A child with Down’s syndrome inherits an extra copy of chromosome 21 from their mother or father. Now two teams of researchers have devised a simple blood test which they claim will detect this extra copy by simply analyzing fetal genetic material shed into a mom’s blood.
According to lead researcher Dennis Lo of the Chinese University in Hong Kong, this would reduce and even eliminate the need for invasive tests that can cause miscarriage. “This problem really appears to be solvable.”
In fact, Lo’s method is now being commercialised by Sequenom of San Diego in California.
The approach focuses on a stretch of chromosome 21 that is only expressed in foetuses. Sequenom detects this RNA and determines which parent it comes from by identifying the differences between individuals in single letter variations –single nucleotide polymorphisms, the New Scientist reported.

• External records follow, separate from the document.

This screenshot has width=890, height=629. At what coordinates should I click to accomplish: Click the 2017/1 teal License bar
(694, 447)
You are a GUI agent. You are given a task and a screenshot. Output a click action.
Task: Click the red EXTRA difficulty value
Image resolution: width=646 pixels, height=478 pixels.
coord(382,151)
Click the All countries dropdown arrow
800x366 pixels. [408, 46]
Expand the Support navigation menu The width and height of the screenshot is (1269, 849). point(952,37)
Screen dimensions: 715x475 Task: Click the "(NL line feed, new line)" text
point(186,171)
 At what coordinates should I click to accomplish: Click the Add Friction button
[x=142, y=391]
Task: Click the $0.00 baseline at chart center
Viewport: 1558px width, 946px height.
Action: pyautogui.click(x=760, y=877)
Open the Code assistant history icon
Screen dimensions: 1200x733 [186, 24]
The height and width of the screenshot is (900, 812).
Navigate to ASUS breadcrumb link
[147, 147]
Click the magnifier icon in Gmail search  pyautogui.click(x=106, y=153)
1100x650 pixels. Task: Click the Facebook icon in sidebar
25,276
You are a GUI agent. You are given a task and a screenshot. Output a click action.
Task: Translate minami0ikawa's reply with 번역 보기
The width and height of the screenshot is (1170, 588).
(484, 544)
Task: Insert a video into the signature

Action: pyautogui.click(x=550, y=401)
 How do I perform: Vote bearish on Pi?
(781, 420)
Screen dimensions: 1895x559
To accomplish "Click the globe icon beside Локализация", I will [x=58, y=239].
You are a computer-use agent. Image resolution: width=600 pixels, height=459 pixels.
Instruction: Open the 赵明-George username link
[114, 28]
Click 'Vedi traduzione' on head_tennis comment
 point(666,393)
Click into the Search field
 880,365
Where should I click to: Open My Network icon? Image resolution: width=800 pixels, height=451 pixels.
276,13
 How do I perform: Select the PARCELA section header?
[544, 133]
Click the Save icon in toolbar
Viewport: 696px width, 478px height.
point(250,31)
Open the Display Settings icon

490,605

If the amount of chromosome 21 from each parent is about the same, the foetus is healthy, but if one is about double the other, the foetus probably has Down’s, according to the researchers.
In another research, Stephen Quake and colleagues at Stanford University in California have developed a Down’s test that doesn’t depend on single nucleotide polymorphisms (SNPs).
The team uses “shotgun sequencing” to sequence short DNA fragments in the mother’s blood. Subsequently, they map each fragment to specific chromosomes and calculate proportion from chromosome 21.
In their study, they analysed blood samples from 18 pregnant women, half of which had foetuses with Down’s. They found that these mothers had 11 per cent more chromosome — 21 fragments in their blood than the mum’s with healthy foetuses.
The findings have been published in the ‘Proceedings of the National Academy of Sciences’ journal.